*About this exercise*
Please report every line in the material below where the word "project" is found.

Given records: Begin

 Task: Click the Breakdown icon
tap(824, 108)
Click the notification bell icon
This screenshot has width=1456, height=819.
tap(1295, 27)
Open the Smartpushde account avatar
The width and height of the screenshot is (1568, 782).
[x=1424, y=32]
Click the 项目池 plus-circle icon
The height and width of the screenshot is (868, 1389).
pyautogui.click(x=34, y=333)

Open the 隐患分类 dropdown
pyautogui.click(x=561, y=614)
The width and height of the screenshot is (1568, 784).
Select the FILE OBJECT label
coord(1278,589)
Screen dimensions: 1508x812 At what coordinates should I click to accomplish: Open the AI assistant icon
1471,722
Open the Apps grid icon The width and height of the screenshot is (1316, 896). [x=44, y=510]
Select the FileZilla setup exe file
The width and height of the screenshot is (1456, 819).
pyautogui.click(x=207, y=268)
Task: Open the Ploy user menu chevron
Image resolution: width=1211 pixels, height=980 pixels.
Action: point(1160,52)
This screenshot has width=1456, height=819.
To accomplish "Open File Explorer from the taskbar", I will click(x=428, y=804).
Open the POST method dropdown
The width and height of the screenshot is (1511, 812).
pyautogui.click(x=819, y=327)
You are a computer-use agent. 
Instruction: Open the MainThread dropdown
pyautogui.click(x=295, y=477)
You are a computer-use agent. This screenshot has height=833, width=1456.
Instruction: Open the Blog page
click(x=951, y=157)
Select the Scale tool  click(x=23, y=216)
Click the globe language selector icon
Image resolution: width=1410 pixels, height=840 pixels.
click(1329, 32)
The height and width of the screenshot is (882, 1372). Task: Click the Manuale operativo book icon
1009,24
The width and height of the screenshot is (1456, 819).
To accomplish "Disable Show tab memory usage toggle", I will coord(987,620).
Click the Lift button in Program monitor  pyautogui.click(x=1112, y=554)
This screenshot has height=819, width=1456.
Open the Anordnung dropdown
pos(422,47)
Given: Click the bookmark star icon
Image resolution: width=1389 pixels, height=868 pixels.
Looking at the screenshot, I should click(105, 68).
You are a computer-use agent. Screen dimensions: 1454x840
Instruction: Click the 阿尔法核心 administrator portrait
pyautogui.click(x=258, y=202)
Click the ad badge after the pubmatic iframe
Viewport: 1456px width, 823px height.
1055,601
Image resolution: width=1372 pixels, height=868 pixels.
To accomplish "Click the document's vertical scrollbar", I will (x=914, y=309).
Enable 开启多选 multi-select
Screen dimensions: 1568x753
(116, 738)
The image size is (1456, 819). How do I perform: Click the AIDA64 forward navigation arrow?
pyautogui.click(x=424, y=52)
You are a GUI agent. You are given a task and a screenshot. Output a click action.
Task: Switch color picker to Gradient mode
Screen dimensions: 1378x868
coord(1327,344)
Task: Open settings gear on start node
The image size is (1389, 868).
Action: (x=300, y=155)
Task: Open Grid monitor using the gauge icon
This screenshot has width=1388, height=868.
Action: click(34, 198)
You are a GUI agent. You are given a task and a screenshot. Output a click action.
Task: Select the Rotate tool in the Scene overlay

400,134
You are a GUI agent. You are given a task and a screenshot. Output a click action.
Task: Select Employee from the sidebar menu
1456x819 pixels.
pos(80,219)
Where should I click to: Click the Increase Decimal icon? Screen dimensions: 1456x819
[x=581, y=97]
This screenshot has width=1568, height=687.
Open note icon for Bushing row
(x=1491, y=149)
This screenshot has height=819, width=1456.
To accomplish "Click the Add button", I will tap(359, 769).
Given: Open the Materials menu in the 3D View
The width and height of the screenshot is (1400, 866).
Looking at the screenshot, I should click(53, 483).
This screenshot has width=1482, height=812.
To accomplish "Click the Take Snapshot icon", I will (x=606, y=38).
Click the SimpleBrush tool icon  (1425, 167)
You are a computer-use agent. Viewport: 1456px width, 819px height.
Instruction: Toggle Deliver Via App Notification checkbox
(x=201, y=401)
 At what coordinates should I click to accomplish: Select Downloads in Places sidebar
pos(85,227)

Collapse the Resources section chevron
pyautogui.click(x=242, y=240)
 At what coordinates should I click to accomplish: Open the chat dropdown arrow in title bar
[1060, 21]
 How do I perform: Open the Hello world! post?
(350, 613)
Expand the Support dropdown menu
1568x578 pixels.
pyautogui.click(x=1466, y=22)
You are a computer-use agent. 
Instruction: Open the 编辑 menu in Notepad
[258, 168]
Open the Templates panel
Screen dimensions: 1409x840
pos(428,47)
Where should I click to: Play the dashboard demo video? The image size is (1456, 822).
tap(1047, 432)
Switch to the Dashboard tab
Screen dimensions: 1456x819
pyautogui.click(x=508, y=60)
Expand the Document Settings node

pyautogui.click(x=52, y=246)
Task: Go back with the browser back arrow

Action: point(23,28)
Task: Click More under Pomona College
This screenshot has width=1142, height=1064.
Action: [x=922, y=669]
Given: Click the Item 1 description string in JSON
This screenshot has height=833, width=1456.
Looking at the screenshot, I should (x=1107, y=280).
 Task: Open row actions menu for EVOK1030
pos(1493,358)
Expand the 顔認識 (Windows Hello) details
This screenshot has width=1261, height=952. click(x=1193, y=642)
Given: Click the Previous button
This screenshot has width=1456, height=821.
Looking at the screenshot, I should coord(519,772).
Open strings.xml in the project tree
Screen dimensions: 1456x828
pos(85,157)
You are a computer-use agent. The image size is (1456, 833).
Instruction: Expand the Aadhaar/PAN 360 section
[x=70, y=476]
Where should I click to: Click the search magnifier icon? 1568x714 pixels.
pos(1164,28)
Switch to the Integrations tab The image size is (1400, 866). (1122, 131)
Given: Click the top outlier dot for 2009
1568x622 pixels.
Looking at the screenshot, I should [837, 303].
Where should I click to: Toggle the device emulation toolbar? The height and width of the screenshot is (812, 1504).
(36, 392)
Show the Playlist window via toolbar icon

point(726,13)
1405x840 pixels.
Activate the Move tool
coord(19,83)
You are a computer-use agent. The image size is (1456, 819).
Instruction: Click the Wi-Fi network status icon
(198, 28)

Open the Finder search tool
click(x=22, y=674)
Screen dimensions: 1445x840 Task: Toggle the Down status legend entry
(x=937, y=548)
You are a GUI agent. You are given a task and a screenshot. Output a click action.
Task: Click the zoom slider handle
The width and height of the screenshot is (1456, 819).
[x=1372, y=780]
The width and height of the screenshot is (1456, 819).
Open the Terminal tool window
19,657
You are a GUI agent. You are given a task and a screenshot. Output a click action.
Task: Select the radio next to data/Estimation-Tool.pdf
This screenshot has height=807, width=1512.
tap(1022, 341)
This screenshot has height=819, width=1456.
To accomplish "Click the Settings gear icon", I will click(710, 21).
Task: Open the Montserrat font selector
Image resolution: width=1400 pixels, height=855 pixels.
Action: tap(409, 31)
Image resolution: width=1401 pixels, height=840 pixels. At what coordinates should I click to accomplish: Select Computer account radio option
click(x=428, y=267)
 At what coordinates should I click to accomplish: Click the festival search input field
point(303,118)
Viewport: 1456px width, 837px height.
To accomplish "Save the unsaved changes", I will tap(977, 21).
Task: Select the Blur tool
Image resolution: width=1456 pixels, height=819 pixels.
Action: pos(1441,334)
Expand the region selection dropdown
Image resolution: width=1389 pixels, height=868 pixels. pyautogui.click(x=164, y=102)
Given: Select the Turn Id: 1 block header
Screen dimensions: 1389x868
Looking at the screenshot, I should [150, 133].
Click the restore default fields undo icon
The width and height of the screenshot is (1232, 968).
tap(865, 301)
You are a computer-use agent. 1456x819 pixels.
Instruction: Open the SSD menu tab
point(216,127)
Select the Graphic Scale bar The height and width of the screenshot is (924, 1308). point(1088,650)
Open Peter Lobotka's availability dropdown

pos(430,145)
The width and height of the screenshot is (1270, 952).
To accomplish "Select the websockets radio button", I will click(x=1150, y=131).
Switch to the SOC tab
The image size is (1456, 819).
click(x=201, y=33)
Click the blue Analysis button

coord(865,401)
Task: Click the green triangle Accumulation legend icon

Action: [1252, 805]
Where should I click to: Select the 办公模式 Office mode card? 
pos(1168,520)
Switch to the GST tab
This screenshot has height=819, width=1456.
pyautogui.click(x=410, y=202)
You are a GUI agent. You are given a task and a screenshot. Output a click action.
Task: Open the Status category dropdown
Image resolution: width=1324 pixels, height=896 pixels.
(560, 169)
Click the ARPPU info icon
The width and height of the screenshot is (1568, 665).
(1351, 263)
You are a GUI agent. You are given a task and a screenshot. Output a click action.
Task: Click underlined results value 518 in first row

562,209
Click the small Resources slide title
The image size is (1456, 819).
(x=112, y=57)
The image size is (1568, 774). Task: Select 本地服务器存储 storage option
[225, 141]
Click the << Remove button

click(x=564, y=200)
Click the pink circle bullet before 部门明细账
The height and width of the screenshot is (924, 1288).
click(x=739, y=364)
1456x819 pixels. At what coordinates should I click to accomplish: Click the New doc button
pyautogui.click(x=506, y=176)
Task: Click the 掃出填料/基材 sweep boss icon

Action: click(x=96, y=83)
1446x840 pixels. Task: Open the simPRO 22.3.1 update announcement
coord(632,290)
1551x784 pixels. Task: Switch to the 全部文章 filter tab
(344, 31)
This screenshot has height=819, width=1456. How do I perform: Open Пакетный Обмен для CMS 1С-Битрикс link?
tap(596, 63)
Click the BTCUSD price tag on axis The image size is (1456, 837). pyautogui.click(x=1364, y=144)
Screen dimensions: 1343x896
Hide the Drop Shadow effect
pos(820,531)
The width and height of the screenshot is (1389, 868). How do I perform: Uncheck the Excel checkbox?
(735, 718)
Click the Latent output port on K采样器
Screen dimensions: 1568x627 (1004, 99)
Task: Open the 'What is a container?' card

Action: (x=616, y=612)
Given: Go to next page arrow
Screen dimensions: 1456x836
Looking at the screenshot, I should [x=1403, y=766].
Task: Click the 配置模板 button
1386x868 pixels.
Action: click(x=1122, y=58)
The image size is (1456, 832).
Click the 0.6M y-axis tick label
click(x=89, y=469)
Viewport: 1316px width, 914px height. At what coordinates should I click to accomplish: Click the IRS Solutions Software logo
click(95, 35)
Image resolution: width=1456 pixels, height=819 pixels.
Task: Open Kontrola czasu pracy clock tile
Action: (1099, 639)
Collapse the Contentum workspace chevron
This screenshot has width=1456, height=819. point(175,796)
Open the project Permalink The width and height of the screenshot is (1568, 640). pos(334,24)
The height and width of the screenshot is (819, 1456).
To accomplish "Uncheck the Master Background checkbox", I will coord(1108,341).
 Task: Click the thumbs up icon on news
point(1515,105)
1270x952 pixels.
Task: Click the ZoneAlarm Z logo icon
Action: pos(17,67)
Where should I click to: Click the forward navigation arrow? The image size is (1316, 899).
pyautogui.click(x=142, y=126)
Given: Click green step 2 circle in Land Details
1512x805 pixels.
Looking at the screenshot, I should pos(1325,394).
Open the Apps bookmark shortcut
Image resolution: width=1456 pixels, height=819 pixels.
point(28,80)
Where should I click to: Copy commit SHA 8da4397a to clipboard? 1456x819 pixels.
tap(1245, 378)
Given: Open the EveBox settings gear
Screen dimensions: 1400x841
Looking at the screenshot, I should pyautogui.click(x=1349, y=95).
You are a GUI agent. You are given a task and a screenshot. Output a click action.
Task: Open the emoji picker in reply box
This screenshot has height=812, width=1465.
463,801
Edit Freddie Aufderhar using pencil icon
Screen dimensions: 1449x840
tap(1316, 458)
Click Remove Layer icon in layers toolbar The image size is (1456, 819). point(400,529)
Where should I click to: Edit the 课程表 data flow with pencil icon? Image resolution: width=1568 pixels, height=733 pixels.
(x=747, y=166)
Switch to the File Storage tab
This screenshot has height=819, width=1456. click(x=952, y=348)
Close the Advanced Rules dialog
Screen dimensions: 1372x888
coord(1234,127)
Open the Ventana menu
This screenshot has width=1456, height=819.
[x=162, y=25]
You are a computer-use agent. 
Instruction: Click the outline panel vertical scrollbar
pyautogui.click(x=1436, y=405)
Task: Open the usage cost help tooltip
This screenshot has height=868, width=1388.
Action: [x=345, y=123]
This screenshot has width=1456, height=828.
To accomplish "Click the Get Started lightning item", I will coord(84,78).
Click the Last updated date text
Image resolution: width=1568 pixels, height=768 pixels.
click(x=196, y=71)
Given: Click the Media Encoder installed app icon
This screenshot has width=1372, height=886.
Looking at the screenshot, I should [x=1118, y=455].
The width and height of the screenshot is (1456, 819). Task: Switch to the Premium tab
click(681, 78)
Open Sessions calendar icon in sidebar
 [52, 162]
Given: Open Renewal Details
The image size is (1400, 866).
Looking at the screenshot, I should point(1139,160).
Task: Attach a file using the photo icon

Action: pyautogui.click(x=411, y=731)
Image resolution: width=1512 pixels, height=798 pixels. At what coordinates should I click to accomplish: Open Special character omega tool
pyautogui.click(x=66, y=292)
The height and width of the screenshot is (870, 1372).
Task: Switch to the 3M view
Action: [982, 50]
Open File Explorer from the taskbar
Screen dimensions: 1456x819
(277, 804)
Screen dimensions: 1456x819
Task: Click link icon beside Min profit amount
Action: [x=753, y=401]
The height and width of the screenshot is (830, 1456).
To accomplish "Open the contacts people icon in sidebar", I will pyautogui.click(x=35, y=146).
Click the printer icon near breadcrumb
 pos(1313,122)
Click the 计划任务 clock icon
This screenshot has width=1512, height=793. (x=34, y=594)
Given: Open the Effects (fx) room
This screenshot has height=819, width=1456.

Given records: End

*Your response*
Open strings.xml in the project tree
Open the project Permalink The width and height of the screenshot is (1568, 640). pos(334,24)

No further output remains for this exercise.